L’avvelenamento da botulino

Una delle principali cause di avvelenamento da cibo è il botulismo. Si tratta di una intossicazione acuta dovuta all’ingestione di cibi contenenti delle spore batteriche. Queste sono molto diffuse e parecchio resistenti al calore: possono trovarsi in conserve alimentari, salumi, insaccati, alimenti sottolio e in genere in tutti i cibi preparati e conservati in modo irrazionale, sbagliato, che possono subire una contaminazione, dando luogo al terreno di crescita ideale per il batterio in questione (Clostridium botulinum). Si conoscono più tipi di intossicazione da botulismo: i tipi A e B sono quelli più potenti e dannosi, mentre il tipo E riguarda soprattutto le conserve di pesce. Dal punto di vista patologico, le tossine non provocano una gastroenterite, ma agiscono a livello generale, intervenendo con il rilascio di acetilcolina nelle terminazioni neuromuscolari, a livello nervoso dunque. Le tossine prodotte dal batterio, a differenza delle spore sono molto sensibili al calore. Non vengono rese inoffensive dai succhi gastrici e sono attive anche a concentrazioni minime.

Come riconoscere l’avvelenamento da botulino

L’inizio della malattia è molto brusco e si verifica a 18-36 ore dall’ingestione dell’alimento contaminato. I primi sintomi sono a carico della vista: si vede doppio, annebbiato e non si riesce a mettere a fuoco. I riflessi pupillari vengono meno. Successivamente si arresta la secrezione di saliva, con conseguente secchezza della bocca e bisogno di bere intenso, difficoltà di deglutizione, paralisi dei muscoli laringei, incapacità di parlare e produrre suoni, senso di vertigine. A differenza di altri tipi di avvelenamento il corpo non rigetta il cibo intossicato: non si ha diarrea e nemmeno vomito, la febbre è piuttosto rara. Quello che si complica è il quadro neurologico con paralisi muscolari degli arti e infine la paralisi respiratoria. La prognosi è riservata e la mortalità è molto alta almeno nel 65% dei casi che non vengono trattati.
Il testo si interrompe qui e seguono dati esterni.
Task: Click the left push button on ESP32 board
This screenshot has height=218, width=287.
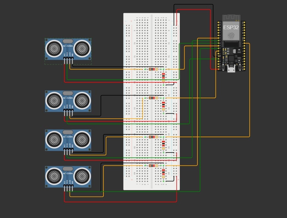Action: click(223, 67)
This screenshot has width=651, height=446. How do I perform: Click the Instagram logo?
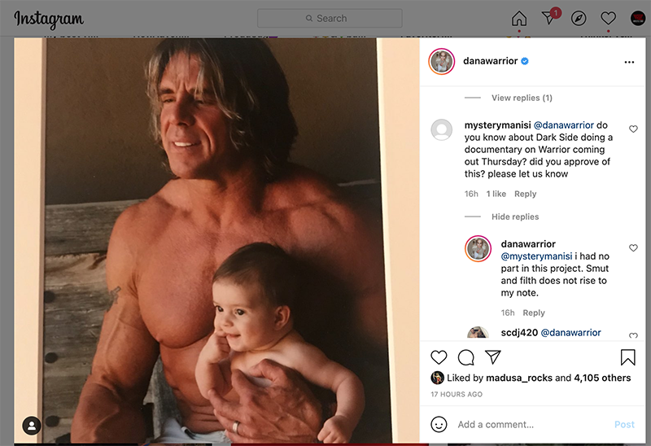coord(49,19)
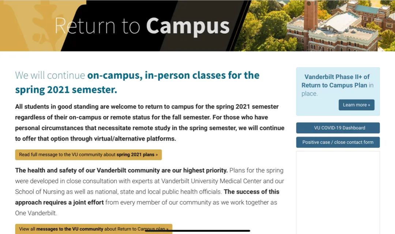Click The health and safety bold sentence

pyautogui.click(x=121, y=170)
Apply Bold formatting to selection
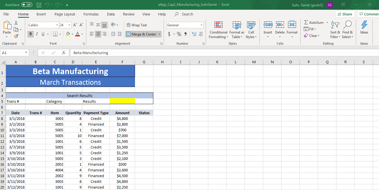The width and height of the screenshot is (379, 190). tap(30, 34)
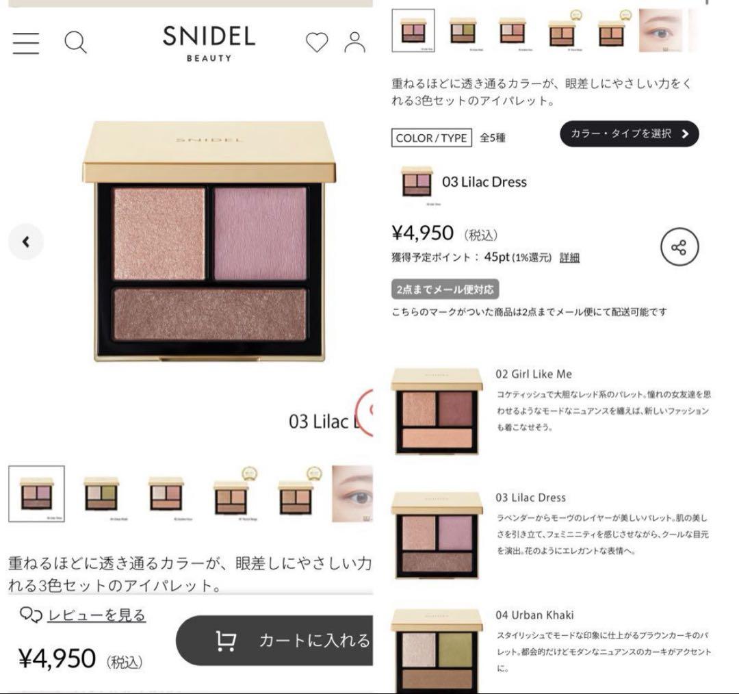Add item with カートに入れる button

[x=274, y=640]
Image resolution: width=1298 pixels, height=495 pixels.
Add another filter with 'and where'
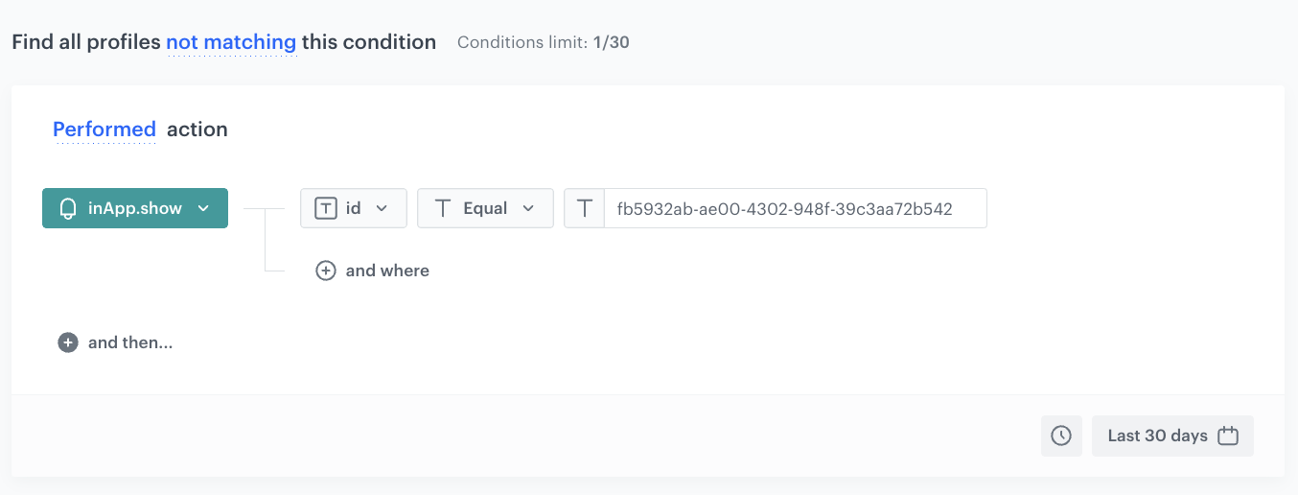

La diagnosi di avvelenamento da botulismo avviene tramite l’osservazione dei sintomi oculari e neurologici. La malattia può essere tuttavia confusa con encefaliti virali e con altri tipi di avvelenamento. La tossina del botulismo va ricercata nel sangue oppure scovata attraverso l’analisi del cibo infetto o delle feci. La terapia si basa su antisieri botulinici specifici che vanno somministrati anche a chiunque sia entrato a contatto col cibo intossicato e non avverta i sintomi. Oggi le misure di sicurezza sui cibi conservati sono molto alte: delle scritte di avvertimento segnalano di non consumare il cibo la cui confezione appaia manomessa. In generale il consiglio è quello di consumare alimenti freschi.